(Data):

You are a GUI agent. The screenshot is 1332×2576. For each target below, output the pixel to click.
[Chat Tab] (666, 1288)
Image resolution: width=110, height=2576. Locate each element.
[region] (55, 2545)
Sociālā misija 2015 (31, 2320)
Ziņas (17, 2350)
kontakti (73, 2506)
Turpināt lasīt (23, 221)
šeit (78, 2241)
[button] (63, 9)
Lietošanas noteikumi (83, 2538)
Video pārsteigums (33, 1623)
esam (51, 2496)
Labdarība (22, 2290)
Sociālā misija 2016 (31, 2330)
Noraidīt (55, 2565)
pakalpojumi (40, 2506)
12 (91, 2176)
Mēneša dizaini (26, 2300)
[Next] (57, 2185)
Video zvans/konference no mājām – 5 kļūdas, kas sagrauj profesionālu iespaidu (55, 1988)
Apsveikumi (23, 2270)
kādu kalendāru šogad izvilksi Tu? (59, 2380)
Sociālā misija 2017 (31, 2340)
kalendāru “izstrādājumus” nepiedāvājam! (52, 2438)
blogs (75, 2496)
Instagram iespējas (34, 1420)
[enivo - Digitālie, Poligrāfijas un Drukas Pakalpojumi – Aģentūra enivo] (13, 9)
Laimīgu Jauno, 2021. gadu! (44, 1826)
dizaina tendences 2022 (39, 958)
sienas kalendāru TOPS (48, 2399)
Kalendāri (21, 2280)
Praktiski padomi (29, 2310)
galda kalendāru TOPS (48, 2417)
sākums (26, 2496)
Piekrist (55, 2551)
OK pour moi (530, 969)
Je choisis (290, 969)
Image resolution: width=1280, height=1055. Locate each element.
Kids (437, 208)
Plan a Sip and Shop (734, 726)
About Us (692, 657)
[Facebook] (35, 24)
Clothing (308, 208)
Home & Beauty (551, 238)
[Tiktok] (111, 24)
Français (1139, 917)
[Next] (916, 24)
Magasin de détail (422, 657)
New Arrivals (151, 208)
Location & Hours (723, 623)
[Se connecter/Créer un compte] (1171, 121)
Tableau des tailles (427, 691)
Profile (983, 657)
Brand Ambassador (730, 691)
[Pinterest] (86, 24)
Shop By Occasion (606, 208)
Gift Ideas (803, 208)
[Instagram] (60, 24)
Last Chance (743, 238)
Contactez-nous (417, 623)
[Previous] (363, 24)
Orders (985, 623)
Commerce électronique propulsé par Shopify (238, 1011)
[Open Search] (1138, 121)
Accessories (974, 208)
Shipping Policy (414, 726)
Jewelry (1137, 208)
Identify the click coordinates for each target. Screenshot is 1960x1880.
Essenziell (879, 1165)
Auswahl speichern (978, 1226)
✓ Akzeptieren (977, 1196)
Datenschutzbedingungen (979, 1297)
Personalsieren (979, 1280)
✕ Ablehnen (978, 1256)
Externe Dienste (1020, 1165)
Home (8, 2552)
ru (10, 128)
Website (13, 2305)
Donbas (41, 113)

(Task statement):
Make an exact transcription of the entries.

(Solved exercise):
You are a GUI agent. The screenshot is 1332×2576. For each target below, output the pixel to click.
[Chat Tab] (666, 1288)
Image resolution: width=110, height=2576. Locate each element.
[region] (55, 2545)
Sociālā misija 2015 (31, 2320)
Ziņas (17, 2350)
kontakti (73, 2506)
Turpināt lasīt (23, 221)
šeit (78, 2241)
[button] (63, 9)
Lietošanas noteikumi (83, 2538)
Video pārsteigums (33, 1623)
esam (51, 2496)
Labdarība (22, 2290)
Sociālā misija 2016 (31, 2330)
Noraidīt (55, 2565)
pakalpojumi (40, 2506)
12 (91, 2176)
Mēneša dizaini (26, 2300)
[Next] (57, 2185)
Video zvans/konference no mājām – 5 kļūdas, kas sagrauj profesionālu iespaidu (55, 1988)
Apsveikumi (23, 2270)
kādu kalendāru šogad izvilksi Tu? (59, 2380)
Sociālā misija 2017 (31, 2340)
kalendāru “izstrādājumus” nepiedāvājam! (52, 2438)
blogs (75, 2496)
Instagram iespējas (34, 1420)
[enivo - Digitālie, Poligrāfijas un Drukas Pakalpojumi – Aģentūra enivo] (13, 9)
Laimīgu Jauno, 2021. gadu! (44, 1826)
dizaina tendences 2022 (39, 958)
sienas kalendāru TOPS (48, 2399)
Kalendāri (21, 2280)
Praktiski padomi (29, 2310)
galda kalendāru TOPS (48, 2417)
sākums (26, 2496)
Piekrist (55, 2551)
OK pour moi (530, 969)
Je choisis (290, 969)
Image resolution: width=1280, height=1055. Locate each element.
Kids (437, 208)
Plan a Sip and Shop (734, 726)
About Us (692, 657)
[Facebook] (35, 24)
Clothing (308, 208)
Home & Beauty (551, 238)
[Tiktok] (111, 24)
Français (1139, 917)
[Next] (916, 24)
Magasin de détail (422, 657)
New Arrivals (151, 208)
Location & Hours (723, 623)
[Se connecter/Créer un compte] (1171, 121)
Tableau des tailles (427, 691)
Profile (983, 657)
Brand Ambassador (730, 691)
[Pinterest] (86, 24)
Shop By Occasion (606, 208)
Gift Ideas (803, 208)
[Instagram] (60, 24)
Last Chance (743, 238)
Contactez-nous (417, 623)
[Previous] (363, 24)
Orders (985, 623)
Commerce électronique propulsé par Shopify (238, 1011)
[Open Search] (1138, 121)
Accessories (974, 208)
Shipping Policy (414, 726)
Jewelry (1137, 208)
Identify the click coordinates for each target. Screenshot is 1960x1880.
Essenziell (879, 1165)
Auswahl speichern (978, 1226)
✓ Akzeptieren (977, 1196)
Datenschutzbedingungen (979, 1297)
Personalsieren (979, 1280)
✕ Ablehnen (978, 1256)
Externe Dienste (1020, 1165)
Home (8, 2552)
ru (10, 128)
Website (13, 2305)
Donbas (41, 113)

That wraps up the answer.